By Kashef Ijaz, vice president, Health Programs
Haiti is frequently in the news for all the wrong reasons: devastating earthquakes, extreme poverty, rampant violent crime, political turmoil. The Carter Center is determined to bring Haiti hope in at least one way, in the area of public health.
The Center’s Hispaniola Initiative works with the health ministries of Haiti and its neighbor, the Dominican Republic, to eliminate malaria and lymphatic filariasis in both countries. This column will focus on lymphatic filariasis, or LF, in Haiti.
LF is a neglected tropical disease transmitted by mosquito bites. Multiple bites over time can raise the parasite load to a level that causes enormous, irreversible swelling of the limbs (lymphedema) and a condition called hydrocele, the marked accumulation of fluid in the scrotum. Hydrocele can be relieved through surgery, but surgery is not a practical or available option for most Haitians. The disfigurement from the disease often brings stigma, ostracism, and joblessness.
The International Task Force for Disease Eradication, housed at The Carter Center, determined in 1993 that lymphatic filariasis was theoretically eradicable using current medical technology. Four years later, the World Health Assembly called for global elimination of LF as a public health problem, meaning interrupting transmission through mass drug administration and managing morbidity (the disease’s effects) and preventing disability. The World Health Organization in 2000 launched the Global Program to Eliminate Lymphatic Filariasis.
At that time, 120 million people in 83 countries were infected with LF; 40 million suffered chronic manifestations, including 25 million living with lymphedema and 15 million with hydrocele.
Only one health facility in all of Haiti practices LF morbidity management, Hôpital Ste Croix in the southern city of Léogâne.

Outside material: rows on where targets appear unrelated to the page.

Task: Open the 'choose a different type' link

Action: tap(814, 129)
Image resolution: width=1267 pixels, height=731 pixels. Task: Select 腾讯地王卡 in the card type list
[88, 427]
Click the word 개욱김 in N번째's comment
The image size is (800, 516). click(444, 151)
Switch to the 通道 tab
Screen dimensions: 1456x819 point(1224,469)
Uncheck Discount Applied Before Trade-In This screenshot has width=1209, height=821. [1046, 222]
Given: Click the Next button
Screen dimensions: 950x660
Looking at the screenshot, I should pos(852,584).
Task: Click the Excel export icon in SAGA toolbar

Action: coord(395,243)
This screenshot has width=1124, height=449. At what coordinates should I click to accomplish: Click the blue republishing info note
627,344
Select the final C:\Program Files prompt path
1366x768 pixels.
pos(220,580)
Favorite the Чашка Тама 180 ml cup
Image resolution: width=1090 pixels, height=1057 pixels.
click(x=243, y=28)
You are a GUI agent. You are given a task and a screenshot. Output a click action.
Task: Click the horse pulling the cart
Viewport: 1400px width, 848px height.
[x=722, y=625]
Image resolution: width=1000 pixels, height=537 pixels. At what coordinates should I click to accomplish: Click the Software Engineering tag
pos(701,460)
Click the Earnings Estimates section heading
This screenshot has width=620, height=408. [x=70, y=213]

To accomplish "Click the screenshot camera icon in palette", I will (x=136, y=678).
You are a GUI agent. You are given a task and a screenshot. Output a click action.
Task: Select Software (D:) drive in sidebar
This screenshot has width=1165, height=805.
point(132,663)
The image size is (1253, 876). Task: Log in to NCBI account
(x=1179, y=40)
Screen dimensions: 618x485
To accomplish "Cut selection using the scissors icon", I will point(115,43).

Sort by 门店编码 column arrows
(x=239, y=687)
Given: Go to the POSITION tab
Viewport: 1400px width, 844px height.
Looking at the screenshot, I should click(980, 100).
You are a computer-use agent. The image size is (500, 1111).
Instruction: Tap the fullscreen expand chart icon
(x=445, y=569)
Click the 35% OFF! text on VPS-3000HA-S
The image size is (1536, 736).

A second hospital, Sacre Coeur in Milot in the north, was supposed to begin providing similar care, but the facility was abandoned in November 2021 after an armed gang ransacked it and riddled it with bullets.
Prevention of LF is accomplished through the use of long-lasting insecticide-treated bed nets and mass administration of albendazole, ivermectin, and diethylcarbamazine (DEC), including mixing the latter into table salt. Lymphedema patients are trained in hygiene, exercise, skin care, and massage for the affected limbs.
It is abundantly clear that attention needs to be paid to the psychological aspect of LF. Patients report being misunderstood and even laughed at because of their swollen limbs. A recent Carter Center study found 50% of patients showed symptoms of depression.
In response, The Carter Center has supported the creation and maintenance of Hope Clubs, intimate support groups where LF patients meet to counsel and encourage one another and receive instruction on self-care. Given its expertise and longstanding history in both neglected tropical diseases and mental health, The Carter Center is uniquely positioned to explore this interplay and lead on both research and implementation efforts.
There are 10 Hope Clubs of 20 people each actively meeting on a regular basis in Léogâne. Although more study is needed to gauge the groups’ effect on patients’ mental health, participants have responded positively. Documented benefits of the support groups include improved limb self-care, decreased incidence of inflammatory episodes (lymphangioadenitis), enhanced self-efficacy, economic benefit through micro-enterprise, and improved quality of life.
That combination of benefits spells hope. And in Haiti, hope is everything.